Thursday, 25 September 2008

Numma 7: I'm Baaaaaaaaaaaaaack

Just when you thought it was over, well guess what, i don't have a life again. Weeeeee. More balls coming soon. Innit.

Saturday, 26 April 2008

Numma 6: Grand Theft Auto Four is mentioned in the Bible Itself!

"Fuck me while playing Grand Theft Auto 4" demanded the horny bitch...so i proceeded to do just that, I then walloped her in the jaw with the butt of a rifle, like "Grand Theft Auto 4" Her mouth bleeding, teeth deformed, she asked again for me to do so, so...the thrusting continued. I lobbed a live grenade at her and then dived from my room window out into the street. A giant "Y" Button appeared above my head, a finger much like God's pressed it, and i pulled a passer by out of their vehicle and jumped in...i then said _________ < (enter any phrase from Niko Bellic Grand Theft Auto 4)

You don't have a clue what I'm talking about? You don't know what Grand Theft Auto 4 is? Then quite frankly i hate you. I fucking hate you with the same bubbling venom that shaitan haites Allah. I hate you, and if the chance was there...like...Niko...."I would probably Keel You"

Oh but what does this GTA4 game do to help us, how does it make for a better world you all moan at me. Well hello?? Because baffling enough, Grand Theft Auto Four is mentioned in the Bible Itself!!!!!!! Yes, the Bible Itself!!!!!!!!

Luke 24: "He said to them, "Why are you troubled? And why do doubts arise in your hearts? "Behold My hands and My feet, that it is I Myself. Handle Me and see, for a spirit does not have flesh and bones as you see I have." When He had said this, He showed them His hands and His feet. But while they still did not believe for joy, and marveled, He said to them, "Have you any food here?" So they gave Him a piece of a broiled fish and some honeycomb. And He took it and ate in their presence. The Lord then said to them "Behold, you will see me at the right seat of the Lord, and indeed Grand theft Auto 4 will be enjoyed now, as it will within the hearts of men"

FUCKING AMAZING!!! All this excitement and i haven't even played it yet. I've read minimum reviews as not to spoil a thing. Me and the...missus...seem to be going through a "patch" at the moment, so I've decided the best way to solve this, is by buying GTA4 and playing it until the early hours. :-| My reasoning being, if I'm playing GTA4, then I'm not upsetting her in an argument with my sharp cutting wit, quickfire responses which are better than hers, all around good looks, and general "I'm never wrong" type smugness. My buying and playing GTA4 is better for everybody. Me playing this game is even going to benefit you reading this now in some way.

■ AVAILABLE DATA ■
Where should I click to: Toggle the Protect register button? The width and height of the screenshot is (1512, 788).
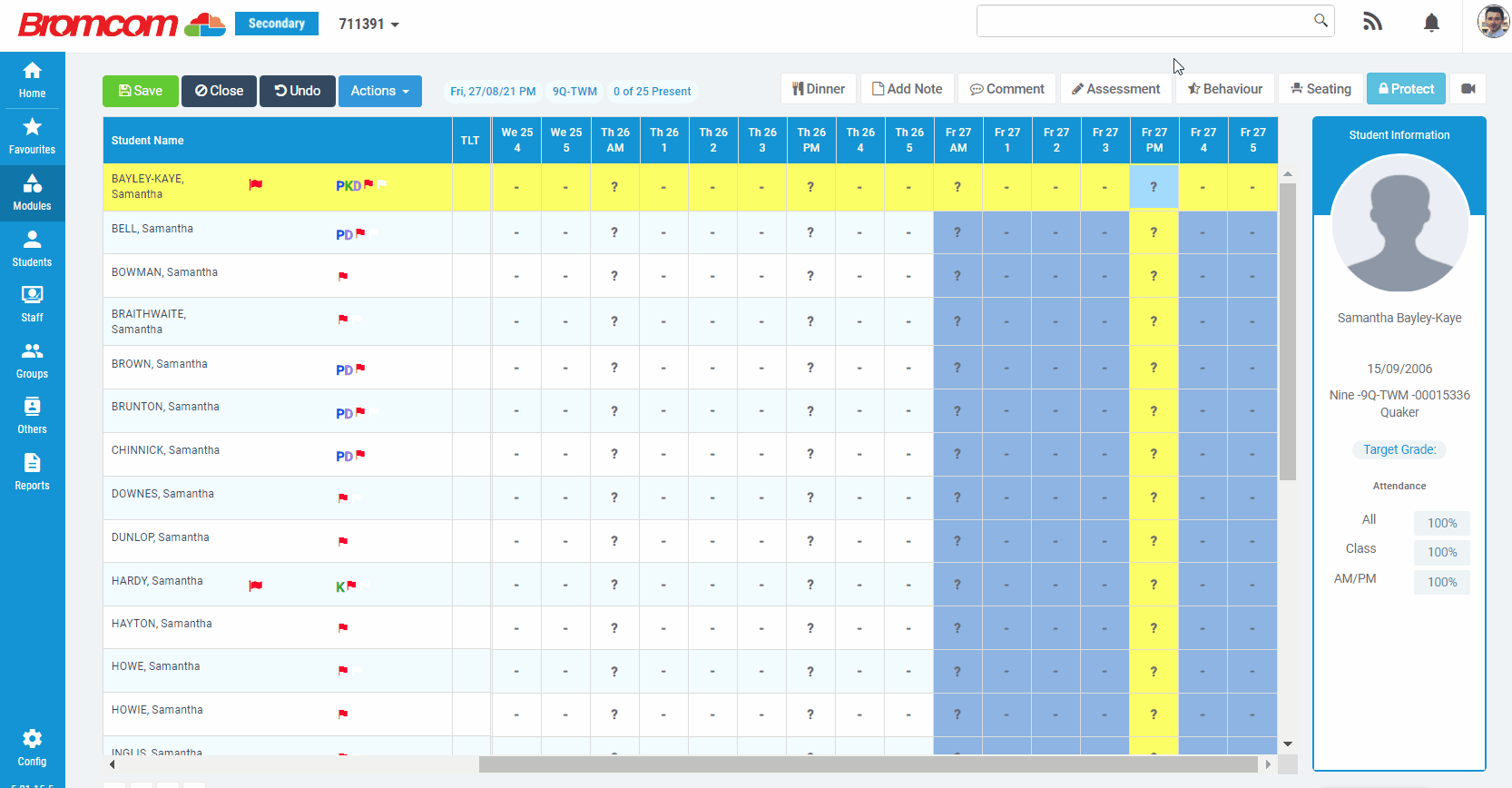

■ TASKS TO COMPLETE ■
1. In two sentences, what do the blog posts say?
2. Can you transcribe the blog posts starting at "You don't have" and ending at "the Bible Itself!!!!!!!!"?

■ IN RESPONSE ■
1. The September 2008 post announces that the writer is back and that more posts are coming soon. The April 2008 post raves about Grand Theft Auto 4, claims the game is mentioned in the Bible by quoting a passage from Luke 24 that names it, and says the writer plans to buy and play it into the early hours to avoid arguing with their partner.

2.
You don't have a clue what I'm talking about? You don't know what Grand Theft Auto 4 is? Then quite frankly i hate you. I fucking hate you with the same bubbling venom that shaitan haites Allah. I hate you, and if the chance was there...like...Niko...."I would probably Keel You"

Oh but what does this GTA4 game do to help us, how does it make for a better world you all moan at me. Well hello?? Because baffling enough, Grand Theft Auto Four is mentioned in the Bible Itself!!!!!!! Yes, the Bible Itself!!!!!!!!